Aí depois que saltei no ar e fiquei vagando de bar em bar cabisbaixo e moribundo e um tanto azedo no cheiro na cor e no humor tão desolado e agressivo que me laçaram e me trouxeram amarrado por um barbante como se fosse uma pipa triste.
Desculpa se é que me permite pedir desculpas por te contar essa história de um aventureiro encantado que viu a terra despencar debaixo dos pés quando soube que não teria mais o seu grande amor e não teria mais onde aterrizar.
Então insisto em dizer obrigado por não ter recusado meu convite por ter vindo me olhar como a tempos não me vêem e obrigado por não ter falado nada e ter me deixado narrar assim sem parar sem respirar essa história que não ensaiei e que não sei devia contar e obrigado por ter pedido para baixar as vozes no corredor e ter colocado essa música bem a nossa antiga cara e ter feito esse truque com as luzes aconchegando o quarto e me esquentando um pouco.

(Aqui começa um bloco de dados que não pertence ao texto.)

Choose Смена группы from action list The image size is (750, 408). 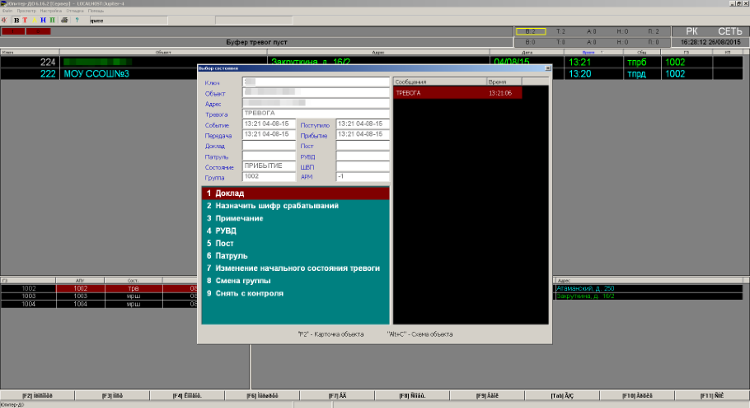coord(295,281)
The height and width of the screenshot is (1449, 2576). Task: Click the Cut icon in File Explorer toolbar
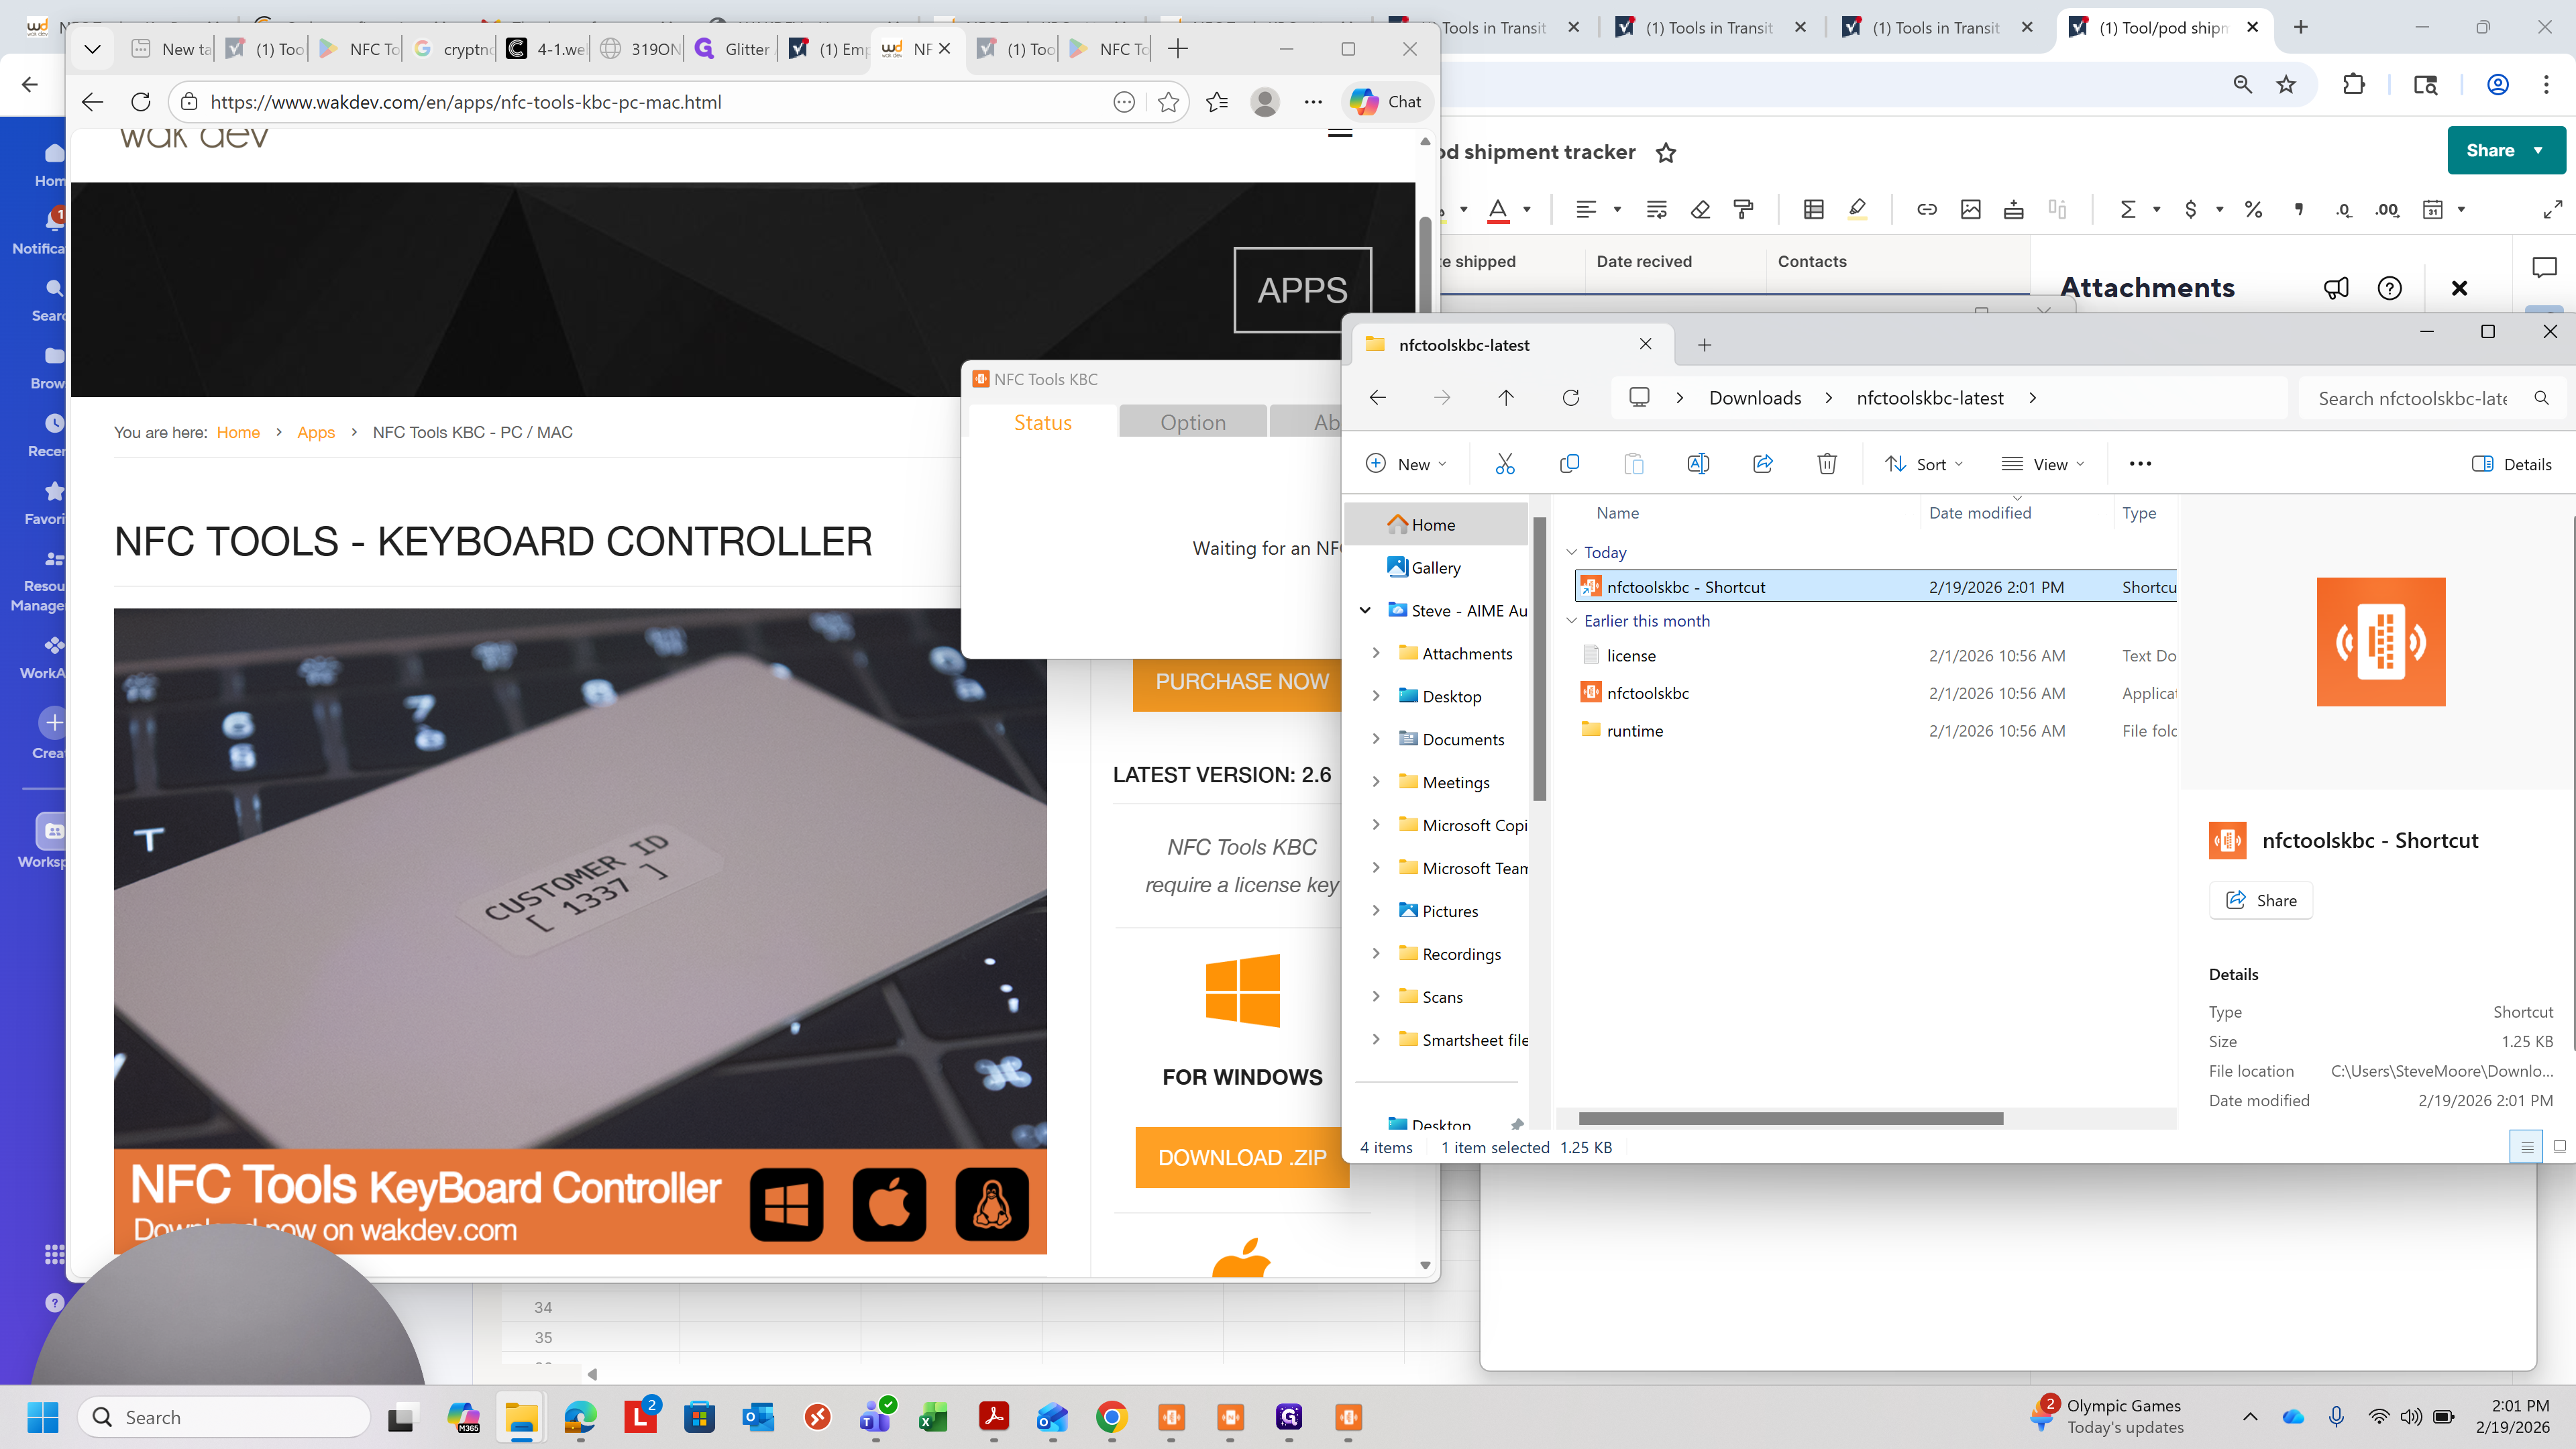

Não sei mais o que dizer não sei se você espera que eu ainda fale mais alguma coisa só sei que está bom esse pequeno instante e que infelizmente já está acabando. Não vou pedir para você voltar por que sei que não tenho mais esse tempo assim como não vou esperar que você salte e venha morar comigo nesse lado de cá porque não tenho esse direito. Mas preciso que saiba que estou um pouquinho mais feliz por você ter vindo me encontrar e obrigado e muito obrigado por ter me deixado desabafar essa fábula que vivo desde o dia que me você me deixou. Nada vai mudar depois que tudo mudar. Nem nada mais vai acontecer senão eu sumir depois que você sair e fechar a porta e pedir para que desliguem esses fios que anestesiam meus braços. Obrigado por ter vindo me ver antes de apagar e por favor mas por favor mesmo não me esqueça depois disso acontecer.